FRAGMENTO CITADO
***

Ahora bien, si partimos de la premisa de que todos los hombres son violadores, resulta lógico que solo podamos llegar a la conclusión de que todas las mujeres, por definición, no puedan ser sino víctimas. Por eso, Camille proclamará que aunque la víctima en este caso «Se llama Gisèle Pélicot. Podría ser cualquier mujer». Y, en efecto, podría serlo (volvemos de nuevo al uso artero del concepto de potencia), de la misma forma que cualquier hombre casado, por ejemplo, podría ser también potencialmente asesinado por su esposa, sin que ello convierta ni mucho a menos a todas las mujeres en asesinas.
En cualquier caso, el problema para el imaginario del feminismo enajenado se produce cuando descendemos desde las plácidas de praderas de las realidades potenciales al duro suelo de los datos. O dicho de otra forma, de la potencia al acto. Pongamos el ejemplo del caso español, que, mucho me temo, no ha de diferir demasiado del francés: En nuestro país, según los datos del Ministerio del Interior, se produjeron 2870 delitos de agresiones sexuales con penetración en 2023. Si tenemos en cuenta que el número de hombres en nuestro país asciende a 23.236.999, ello nos da un porcentaje de violadores sobre la población masculina del 0,0001235099. Estas cifras nos permiten entender el porqué de la recurrencia al término potencia en los discursos feministas, ya que si hubieran tenido la honradez de acudir a la realidad efectiva de los datos, habrían tenido que admitir que el número de hombres violadores es tan ínfimo que tan solo desde alguna forma de delirio cognitivo se podría establecer una asociación entre ambas realidades.

***

Entradas almacenadas

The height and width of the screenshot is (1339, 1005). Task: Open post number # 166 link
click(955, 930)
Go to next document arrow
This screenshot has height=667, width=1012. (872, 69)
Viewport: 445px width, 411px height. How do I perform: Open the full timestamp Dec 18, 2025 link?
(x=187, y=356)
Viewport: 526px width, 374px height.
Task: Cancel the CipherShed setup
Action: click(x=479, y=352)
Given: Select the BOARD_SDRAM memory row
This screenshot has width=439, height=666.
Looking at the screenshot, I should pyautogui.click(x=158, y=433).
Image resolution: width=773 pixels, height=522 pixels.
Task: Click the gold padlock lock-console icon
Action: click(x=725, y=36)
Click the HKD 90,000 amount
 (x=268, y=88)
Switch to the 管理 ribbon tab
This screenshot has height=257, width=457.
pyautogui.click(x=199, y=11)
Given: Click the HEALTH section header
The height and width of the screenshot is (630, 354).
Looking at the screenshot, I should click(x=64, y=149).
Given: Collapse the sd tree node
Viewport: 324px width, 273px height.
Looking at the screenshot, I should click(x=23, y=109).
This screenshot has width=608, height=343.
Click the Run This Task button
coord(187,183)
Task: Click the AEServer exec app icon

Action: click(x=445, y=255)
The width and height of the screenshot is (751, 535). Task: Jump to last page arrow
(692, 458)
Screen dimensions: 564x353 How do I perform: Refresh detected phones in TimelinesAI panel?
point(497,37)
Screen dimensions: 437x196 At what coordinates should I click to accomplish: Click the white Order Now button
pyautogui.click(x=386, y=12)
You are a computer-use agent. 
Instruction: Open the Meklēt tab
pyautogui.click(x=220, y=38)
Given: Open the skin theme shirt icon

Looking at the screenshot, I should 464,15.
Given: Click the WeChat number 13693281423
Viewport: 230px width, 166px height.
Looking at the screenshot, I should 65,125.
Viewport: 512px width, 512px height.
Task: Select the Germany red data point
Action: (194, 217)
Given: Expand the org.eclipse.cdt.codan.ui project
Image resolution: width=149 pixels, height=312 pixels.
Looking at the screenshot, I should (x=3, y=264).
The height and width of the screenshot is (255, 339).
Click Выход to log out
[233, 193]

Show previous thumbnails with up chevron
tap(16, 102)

***

ENUNCIADO
Traduce al inglés, por favor, esta oración del fragmento citado: «Ahora bien, si partimos de la premisa de que todos los hombres son violadores, resulta lógico que solo podamos llegar a la conclusión de que todas las mujeres, por definición, no puedan ser sino víctimas.»

SOLUCIÓN
Now, if we start from the premise that all men are rapists, it follows logically that we can only reach the conclusion that all women, by definition, cannot be anything but victims.